- _What is expected_:
Render the entries as a numbered list, from the line containing "You are a GUI" through the end of the entries, skipping blank lines and leaving out the pictures.

- _Material shown_:
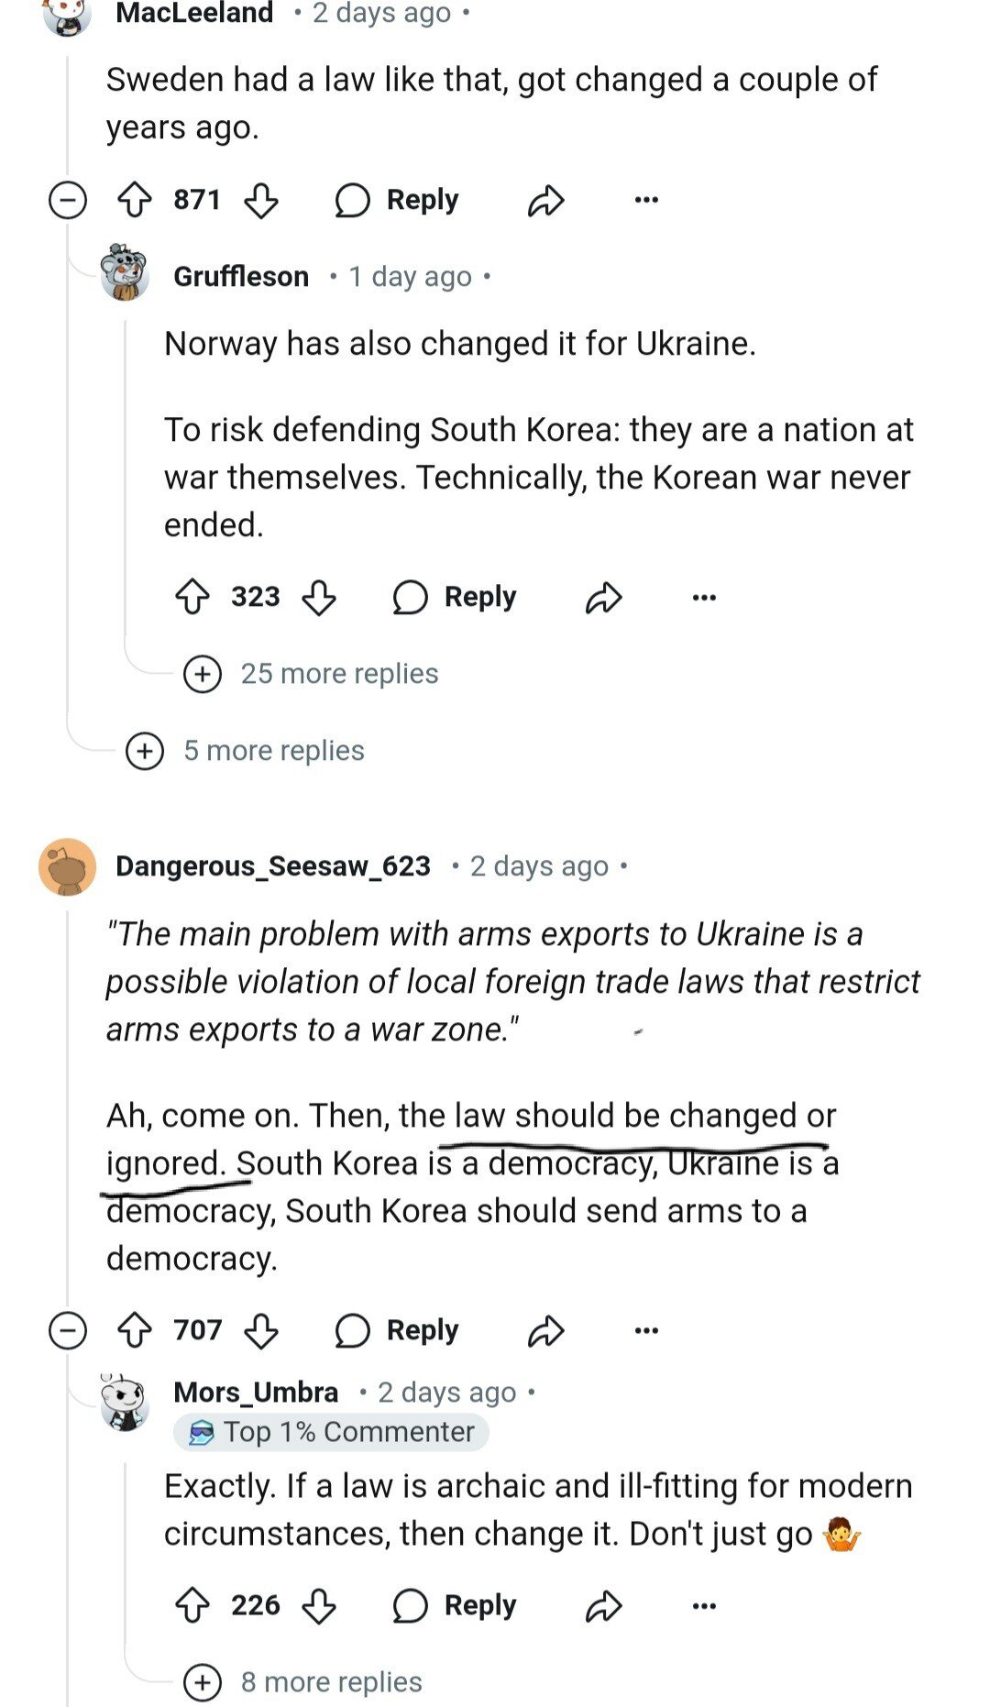The width and height of the screenshot is (990, 1707).
Task: Collapse Dangerous_Seesaw_623's comment thread
Action: click(68, 1330)
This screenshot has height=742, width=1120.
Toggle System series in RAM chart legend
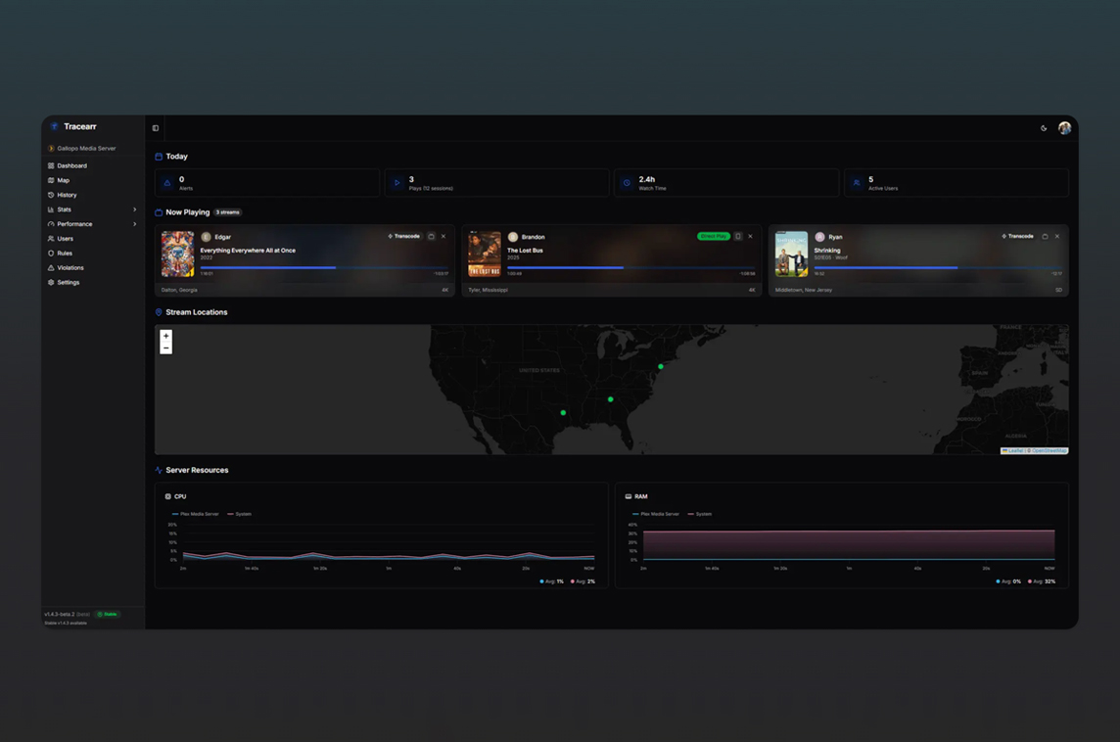pyautogui.click(x=700, y=514)
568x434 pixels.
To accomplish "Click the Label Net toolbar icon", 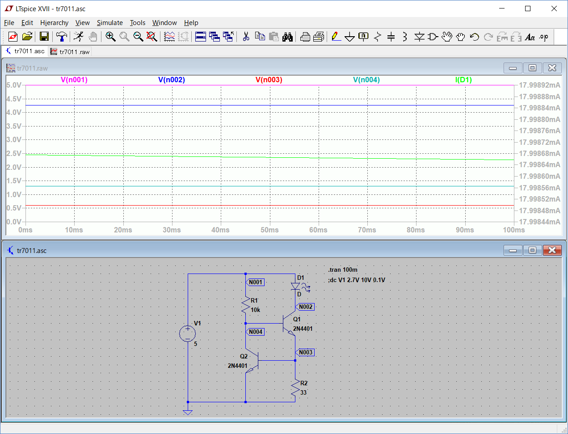I will 363,37.
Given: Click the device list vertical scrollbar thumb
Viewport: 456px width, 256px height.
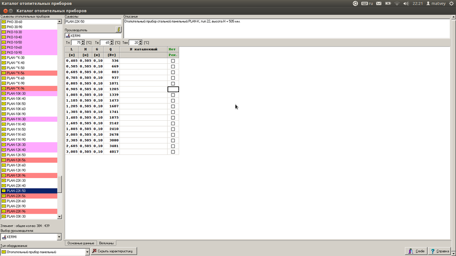Looking at the screenshot, I should [x=59, y=184].
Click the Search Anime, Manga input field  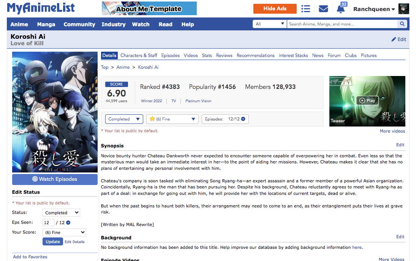click(342, 24)
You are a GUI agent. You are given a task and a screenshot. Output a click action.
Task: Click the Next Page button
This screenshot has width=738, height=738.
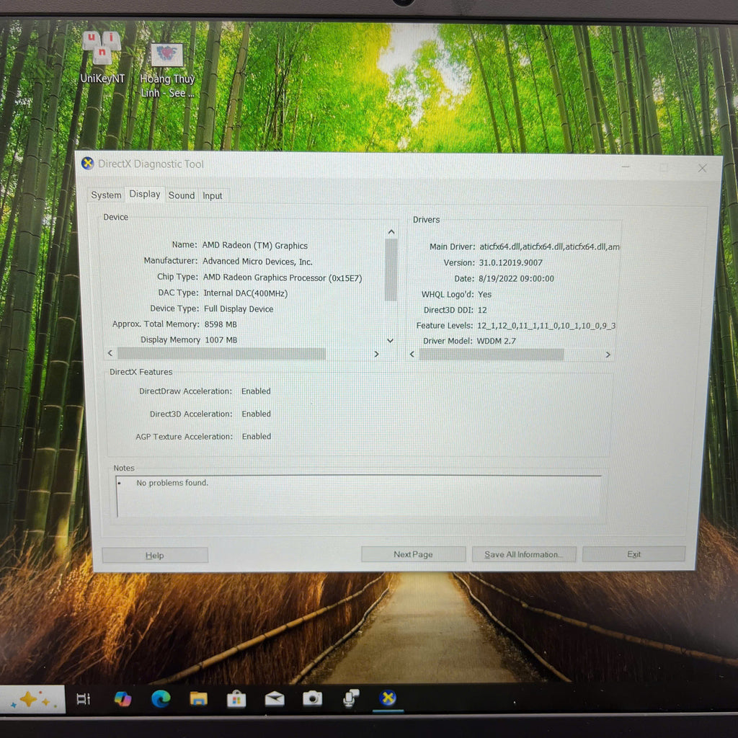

- _Output of the task_:
1. You are a GUI agent. You are given a task and a screenshot. Output a click action.
2. Task: Click the Next Page button
3. This screenshot has width=738, height=738.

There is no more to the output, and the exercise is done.